While this legislation suffers from infirmities, as for example making
arrest and incarceration in such cases mandatory, rather than leaving
these to the discretion of the aggrieved spouse, overall it represents a
move away from the longstanding governmental practice of conflating the
prejudices of the Wahhabis within the Muslims as representing that of
the entire community. Out of fear of “Muslim” (i.e. Wahhabi) blowback,
successive Prime Ministers have ignored the need to equalise laws and
practices across all faiths. Instead, they indulged the Wahhabi fringe
through policies crafted to appeal to this segment. That the BJP under
Modi seems the only national party to sense and respond to the awakening
of Hindu majority consciousness across the country has been a primary
factor behind its poll victories. Interestingly, the unwillingness of
the Vajpayee government to move beyond past practices where communal
dynamics were concerned led to enough supporters staying away from
voting during the 2004 polls to ensure a UPA victory. However, the
majority-bashing policies of Manmohan Singh led to Modi securing a
majority in the 2014 Lok Sabha polls.
Judging by its post-2014 electoral
strategy, the BJP appears to believe that the path to victory in 2019
flows through securing control of as many state governments as possible.
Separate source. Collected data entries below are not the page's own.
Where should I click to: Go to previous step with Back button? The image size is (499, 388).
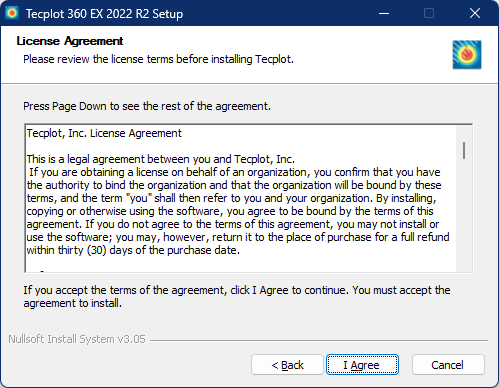click(x=287, y=365)
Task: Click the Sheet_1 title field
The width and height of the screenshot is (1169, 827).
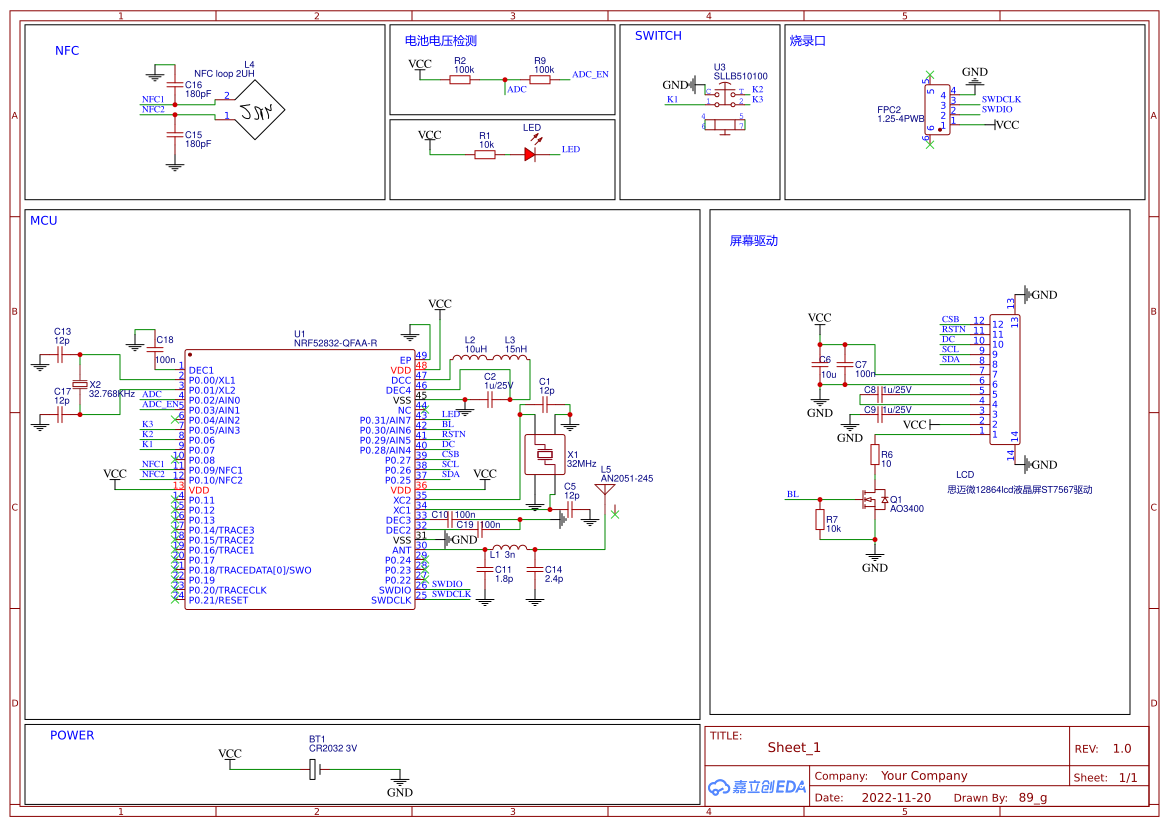Action: click(794, 747)
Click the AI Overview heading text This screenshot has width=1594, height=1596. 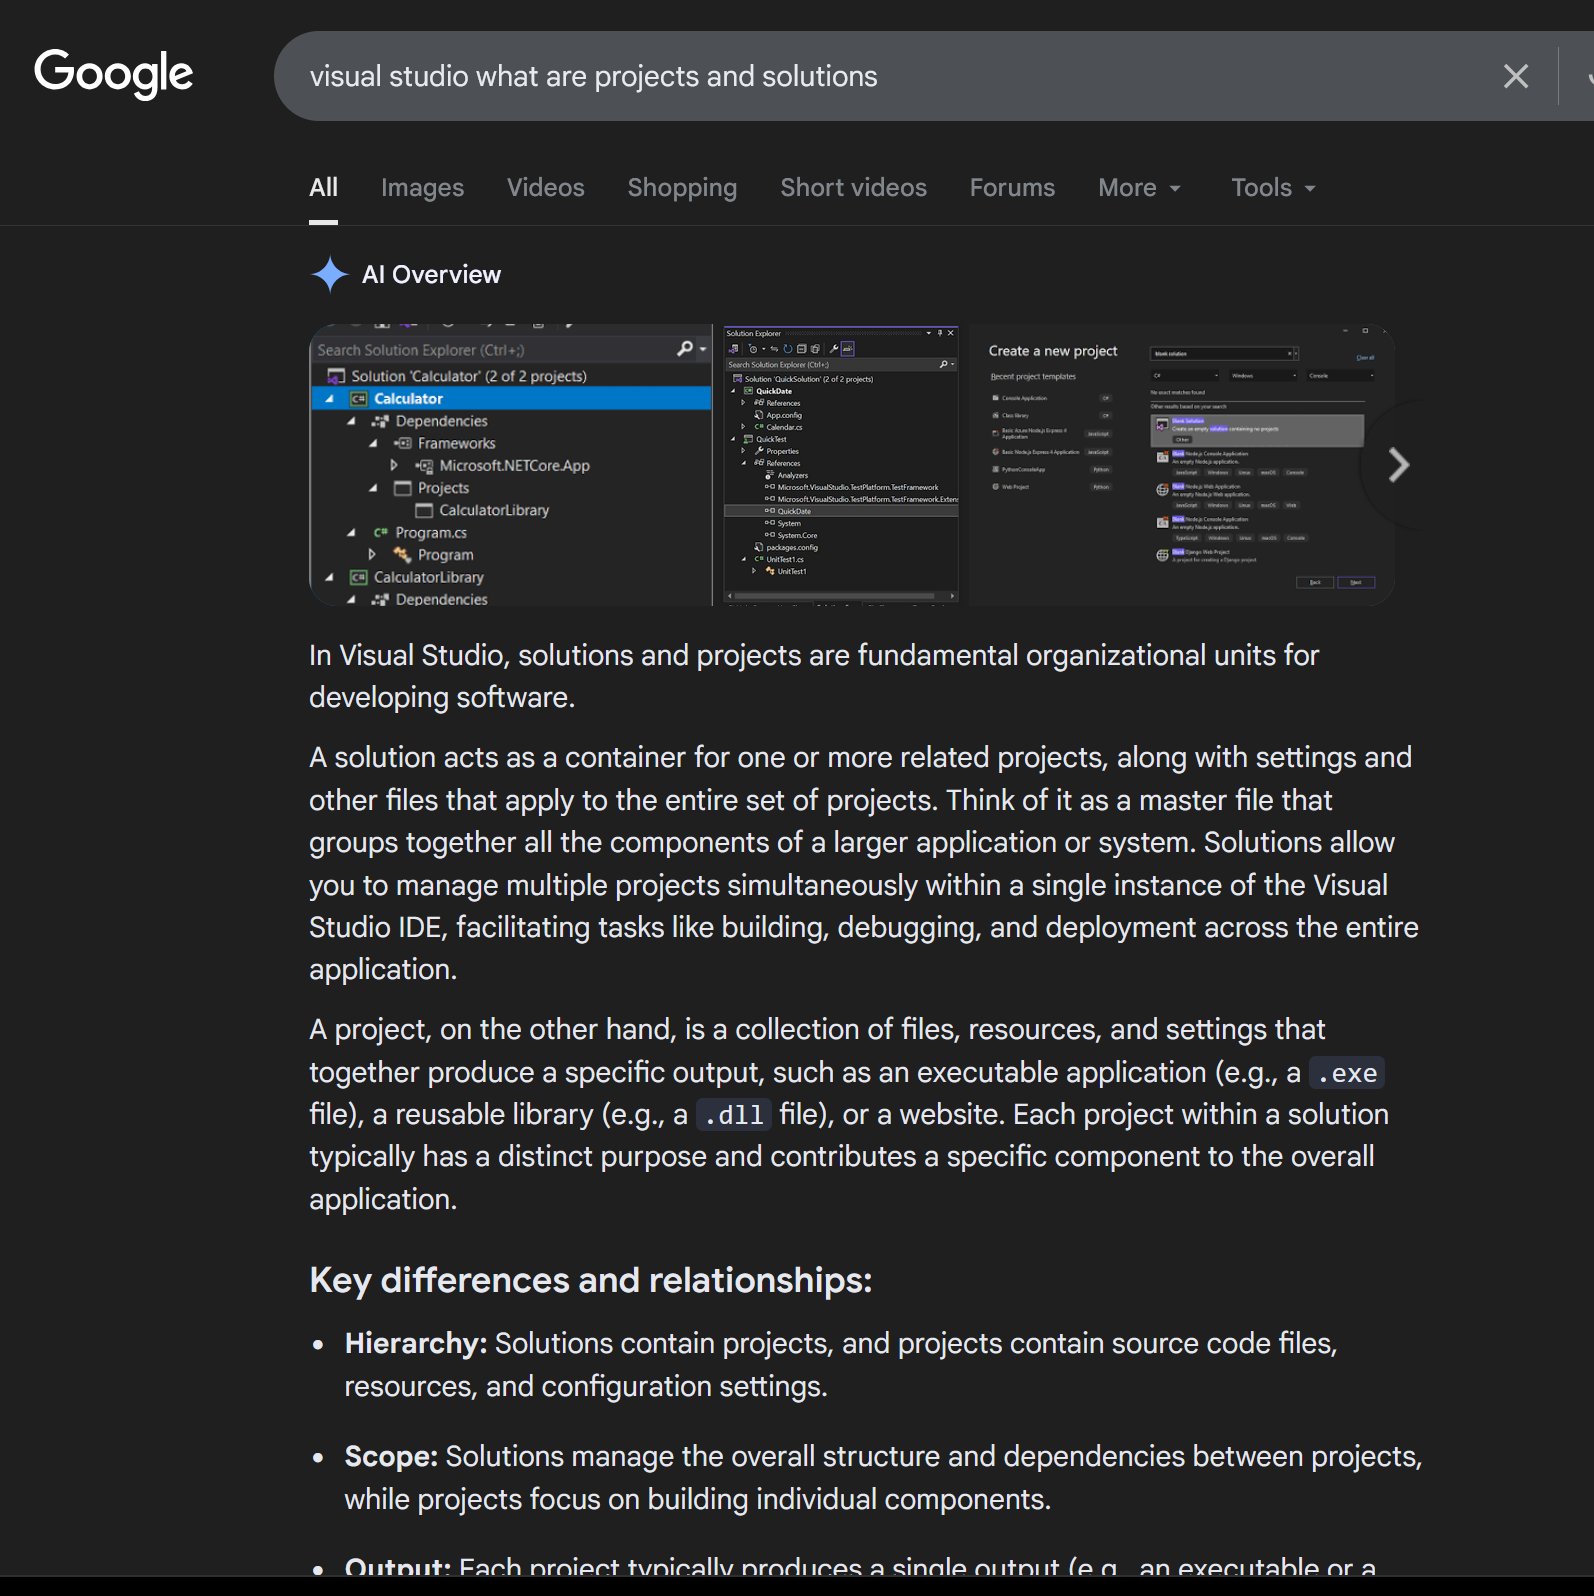[x=431, y=275]
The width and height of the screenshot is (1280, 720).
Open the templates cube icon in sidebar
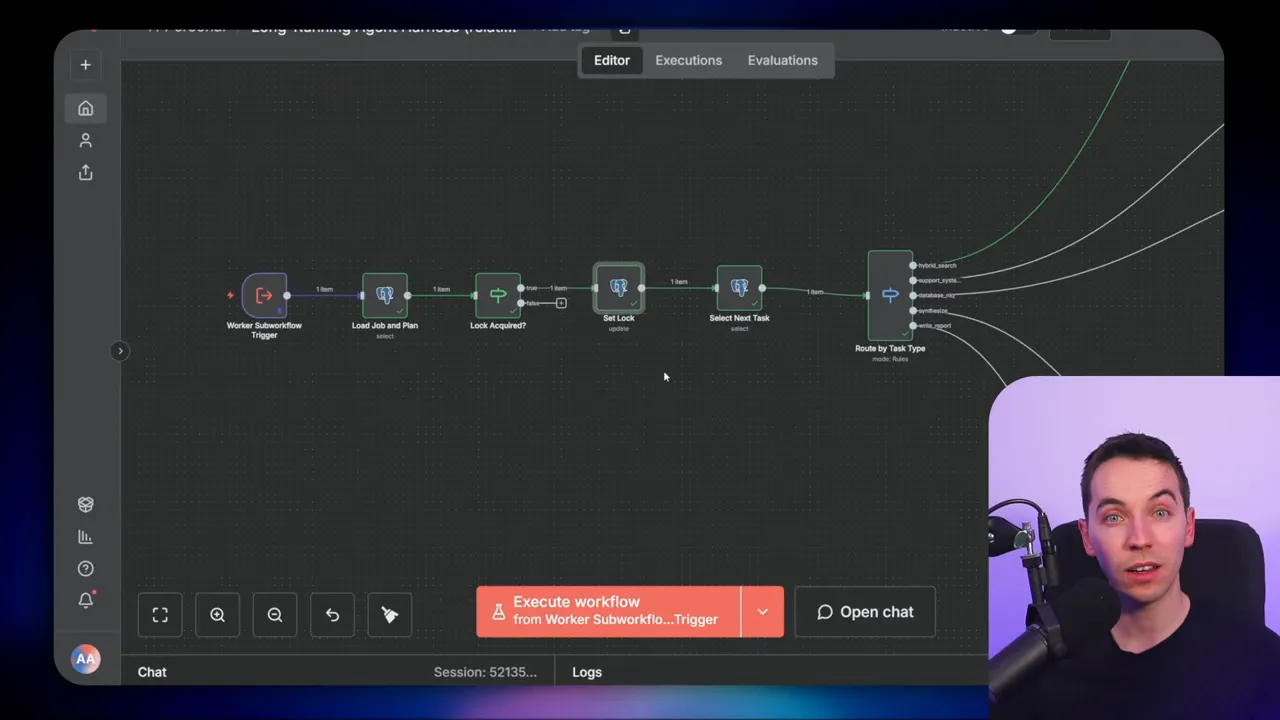point(85,504)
Hence the fiasco in Karnataka. The fact is that few state governments
would be able to satisfy the expectations of voters, with the result
that an anti-incumbency mood may grow that would affect the Lok Sabha
polls. Such a factor may make many of the states under the BJP an
electoral liability, which is clearly the case in some states. In India,
the only victory that counts is that won for control of the Lok Sabha.
Even if a party or combination controls very few states but secures a
majority in the Lok Sabha, such a party would be much better positioned
nationally than a party which controls several states, but has lost the
Lok Sabha to its rival. The BJP’s tactics since the results of the 2018
Assembly polls in Karnataka got declared have made opposition unity a
certainty in several states (including Karnataka), a factor which could
cause the BJP major headaches in the coming parliamentary polls.